Published: Tuesday, March 5, 2013 at 5:05 p.m.
Last Modified: Tuesday, March 5, 2013 at 5:05 p.m.

Some detective work by a Gainesville couple who thought they were buying a healthy puppy only to have it die days later from parvo virus helped lead to the arrest Monday of two Clay County residents on fraud charges.

Jessica Schulte, 22, and Osman Lopez, 21, were among seven North Florida residents who bought the puppies after seeing them on Craigslist, only to find that the animals were sick and the vaccination papers were fake.

“We bought her from this woman and within 24 hours she was throwing up. We took her to the vet and he said she had parvo. Four days later she died,” Schulte said of her boxer/lab mix named Kennedy. “We got hold of other people and it was the same thing, the same scam.”

Arrested Monday on charges of scheming to defraud were Justin Tyler Stone, 23, and Candice Desiree Mullis, 24, both of Middleburg, according to a Clay County Sheriff's Office arrest report.

Detective Bill Roberts said authorities know of seven victims. The Sheriff's Office first learned of the situation through a Jacksonville woman who bought a dog from the couple that also got sick and died. Prices ranged from $250 to $400.

Other victims posted warnings on Craigslist of the trouble with puppies from Mullis and Stone.

Schulte said she tried to contact Mullis after Kennedy got sick, but calls and emails were not answered. Schulte and Lopez got in contact with other victims after seeing warnings on Craigslist.

Meanwhile, puppies were still being sold.
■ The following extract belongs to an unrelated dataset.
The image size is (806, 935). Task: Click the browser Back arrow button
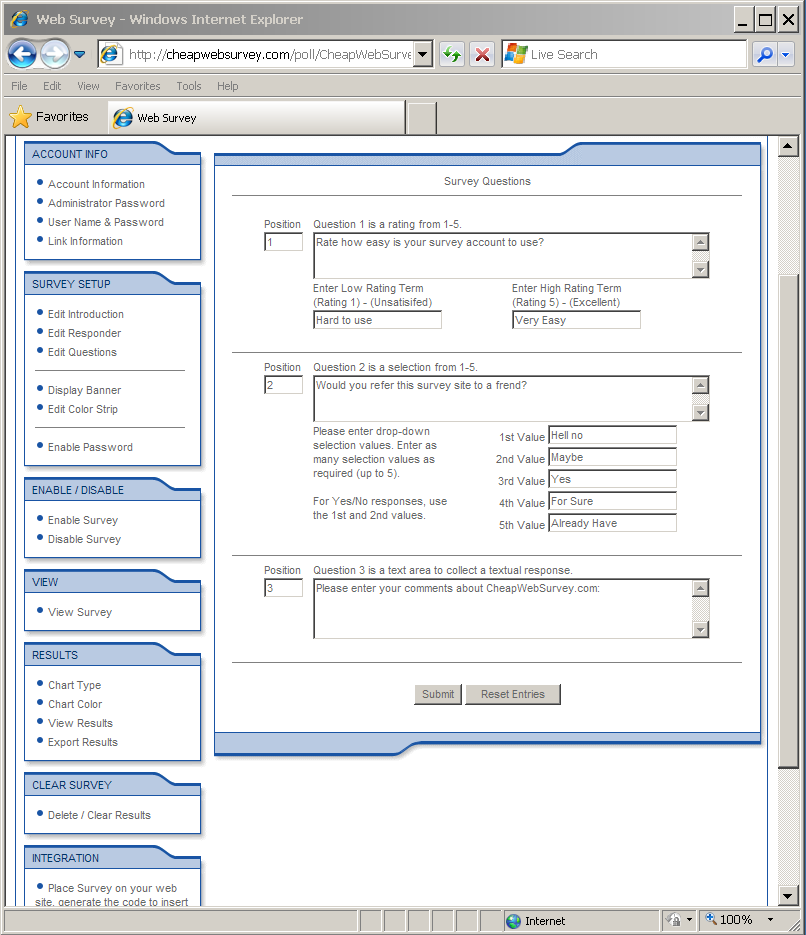coord(22,54)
Schulte said she and Lopez used a different email address to set up a meeting to buy a puppy.

“We set up a fake meeting. Osman talked to her and pretended to be interested in the puppy and I took pictures of her and got her license number,” Schulte said. “It was really undercover, but it worked out. One of the other people that was scammed had a friend who was a private investigator. We gave them the license and they got a name back to us, and then we went to police with that.”

Among the puppies sold were boxer/lab mixes, a pit bull and chihuahuas, Roberts said, adding that some had been Christmas presents for children. All died.

Vaccination certificates are required for people selling dogs and cats. Alachua County Animal Services Director Vernon Sawyer said buyers should verify that before the purchase. People should also examine the site from which the dog is coming, he said.

But Sawyer recommended that people adopt animals from a shelter or rescue group.

“It's a buyer beware thing,” Sawyer said. “When you get your dog from a rescue group or Animal Services, you are getting a dog that you know has been treated and vaccinated.”